Minggu, 31 Maret 2013

Home » Simsalabim Rusdi Kirana - Inilah.com

,

PARA pembuat Palais de l'Elysee, Paris, Perancis, mungkin tak menyangka bahwa Senin siang pekan lalu ada seorang pengusaha asal Indonesia yang bisa menginjakkan kakinya di istana megah yang mereka bangun tahun 1722 ini. Hebatnya lagi, sang pengusaha itu disambut begitu hangat oleh Presiden Francois Gerard Georges Nicolas Hollande.

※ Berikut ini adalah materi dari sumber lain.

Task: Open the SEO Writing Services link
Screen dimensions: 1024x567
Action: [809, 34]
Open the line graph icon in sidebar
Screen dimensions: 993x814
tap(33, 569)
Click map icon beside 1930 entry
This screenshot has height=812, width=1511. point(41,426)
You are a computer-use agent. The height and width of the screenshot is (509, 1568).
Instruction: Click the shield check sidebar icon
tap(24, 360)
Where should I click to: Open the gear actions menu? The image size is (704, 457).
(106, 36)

Pengusaha itu adalah Rusdi Kirana, Presiden Direktur dan CEO PT Lion Mentari Airlines, yang selama ini dikenal sebagai pemilik maskapai bermerek Lion Air. Hari itu, lelaki kelahiran Cirebon, Jawa Barat, 17 Agustus 1963 ini dan Presiden Direktur dan CEO Airbus, Fabrice Bregier meneken kontrak pembelian sebanyak 234 pesawat Airbus A320 senilai US$ 24 miliar atau Rp 230,4 triliun.

Inilah pemesanan terbesar yang pernah diterima anak usaha European Aeronautic Defence & Space Co. dari maskapai manapun. "Ini adalah kontrak yang luar biasa," kata Presiden Francois Hollande. "Kontrak ini sangat berarti bagi Airbus, Perancis, Lion Air, Indonesia dan industri penerbangan dunia.”


Tampil dengan kemeja putih celana hitam dibalut jas hitam dan dasi hitam, Hollande memuji perkembangan ekonomi Indonesia dan pertumbuhan Lion Air. "Indonesia negara penting di G-20, dan bertumbuh pesat perekonomiannya," katanya.


CEO Airbus Frabrice Bregier menyambut gembira kontrak pembelian dengan Lion Air. "Kerjasama yang menguntungkan untuk kedua pihak untuk jangka panjang," ujarnya.

Rusdi Kirana, yang siang itu mengenakan jas hitam berdasi merah menyampaikan rasa syukur bisa berada di Istana Elysee yang merupakan kediaman resmi Presiden Perancis. “Syukur tak terhingga, saya berdiri di sini, di hadapan Yang Mulia Presiden Perancis, Dubes Indonesia untuk Perancis, para eksekutif Airbus dan undangan yang terhormat, hari ini Lion Air menulis tinta emas dalam sejarah penerbangan Indonesia, bahkan dunia," katanya.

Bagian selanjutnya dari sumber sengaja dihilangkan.